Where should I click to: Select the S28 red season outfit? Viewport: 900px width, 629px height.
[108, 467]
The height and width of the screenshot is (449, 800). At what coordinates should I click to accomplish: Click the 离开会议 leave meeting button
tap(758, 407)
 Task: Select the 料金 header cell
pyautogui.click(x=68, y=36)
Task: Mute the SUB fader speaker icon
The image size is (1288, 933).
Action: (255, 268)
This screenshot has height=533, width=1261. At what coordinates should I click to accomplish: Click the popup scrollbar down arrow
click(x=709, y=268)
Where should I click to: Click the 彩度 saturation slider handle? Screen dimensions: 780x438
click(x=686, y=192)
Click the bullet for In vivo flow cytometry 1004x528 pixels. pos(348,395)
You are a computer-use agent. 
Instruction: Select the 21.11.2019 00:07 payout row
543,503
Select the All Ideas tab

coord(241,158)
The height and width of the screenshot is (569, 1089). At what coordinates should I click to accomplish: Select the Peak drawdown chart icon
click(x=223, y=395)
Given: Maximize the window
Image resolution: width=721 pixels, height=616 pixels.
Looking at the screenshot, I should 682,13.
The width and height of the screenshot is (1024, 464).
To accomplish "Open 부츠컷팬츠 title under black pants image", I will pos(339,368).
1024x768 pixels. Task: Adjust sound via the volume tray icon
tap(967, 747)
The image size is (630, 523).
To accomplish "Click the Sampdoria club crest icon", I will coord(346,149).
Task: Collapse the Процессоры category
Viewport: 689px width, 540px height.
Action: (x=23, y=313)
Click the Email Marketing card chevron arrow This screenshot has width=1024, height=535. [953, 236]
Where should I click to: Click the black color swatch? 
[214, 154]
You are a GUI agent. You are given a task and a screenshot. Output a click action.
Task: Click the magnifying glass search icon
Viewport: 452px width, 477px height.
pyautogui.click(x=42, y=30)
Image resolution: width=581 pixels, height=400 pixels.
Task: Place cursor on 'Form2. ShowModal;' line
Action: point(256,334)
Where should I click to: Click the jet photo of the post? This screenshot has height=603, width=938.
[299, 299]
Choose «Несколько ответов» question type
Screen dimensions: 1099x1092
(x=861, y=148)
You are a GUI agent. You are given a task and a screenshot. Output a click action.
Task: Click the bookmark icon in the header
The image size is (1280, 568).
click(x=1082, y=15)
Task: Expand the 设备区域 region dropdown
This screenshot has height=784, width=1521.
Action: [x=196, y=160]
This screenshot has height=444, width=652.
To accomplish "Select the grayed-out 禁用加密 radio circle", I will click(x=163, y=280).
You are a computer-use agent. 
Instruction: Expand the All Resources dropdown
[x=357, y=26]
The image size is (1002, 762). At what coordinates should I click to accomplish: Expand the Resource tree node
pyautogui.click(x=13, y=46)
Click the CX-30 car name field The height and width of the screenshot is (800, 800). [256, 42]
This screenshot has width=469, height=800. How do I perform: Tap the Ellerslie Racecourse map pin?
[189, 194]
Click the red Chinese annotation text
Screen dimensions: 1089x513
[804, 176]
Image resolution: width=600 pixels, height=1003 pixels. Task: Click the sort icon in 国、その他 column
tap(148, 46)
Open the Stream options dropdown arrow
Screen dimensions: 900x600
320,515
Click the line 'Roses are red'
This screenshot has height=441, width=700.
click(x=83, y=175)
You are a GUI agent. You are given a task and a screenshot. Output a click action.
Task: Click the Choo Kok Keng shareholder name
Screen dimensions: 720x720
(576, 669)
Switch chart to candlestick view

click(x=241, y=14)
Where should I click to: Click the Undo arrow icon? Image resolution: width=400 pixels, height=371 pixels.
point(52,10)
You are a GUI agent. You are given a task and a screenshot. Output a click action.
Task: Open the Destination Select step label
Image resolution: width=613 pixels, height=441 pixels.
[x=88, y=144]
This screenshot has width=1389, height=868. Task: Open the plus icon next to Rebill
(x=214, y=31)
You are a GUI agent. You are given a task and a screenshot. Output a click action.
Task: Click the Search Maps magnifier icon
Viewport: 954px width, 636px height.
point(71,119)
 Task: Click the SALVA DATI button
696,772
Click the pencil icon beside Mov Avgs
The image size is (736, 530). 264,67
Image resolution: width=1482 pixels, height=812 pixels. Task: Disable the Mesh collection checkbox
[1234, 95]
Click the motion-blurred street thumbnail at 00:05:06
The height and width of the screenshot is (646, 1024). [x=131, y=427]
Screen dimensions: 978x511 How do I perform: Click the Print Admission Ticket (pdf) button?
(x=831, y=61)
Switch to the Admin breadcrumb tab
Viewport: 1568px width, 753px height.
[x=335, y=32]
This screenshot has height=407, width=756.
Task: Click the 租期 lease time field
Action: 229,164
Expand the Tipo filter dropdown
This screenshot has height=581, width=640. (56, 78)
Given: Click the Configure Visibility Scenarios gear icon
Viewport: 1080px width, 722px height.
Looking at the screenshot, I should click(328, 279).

◆ PROBLEM TO WORK ON
Everything from the line containing "Viewport: 1568px width, 753px height." through the last line above should be set down exactly; include no other lines.

◆ ANSWER TO THE PROBLEM
Viewport: 1568px width, 753px height.
[x=335, y=32]
This screenshot has height=407, width=756.
Task: Click the 租期 lease time field
Action: 229,164
Expand the Tipo filter dropdown
This screenshot has height=581, width=640. (56, 78)
Given: Click the Configure Visibility Scenarios gear icon
Viewport: 1080px width, 722px height.
Looking at the screenshot, I should click(328, 279).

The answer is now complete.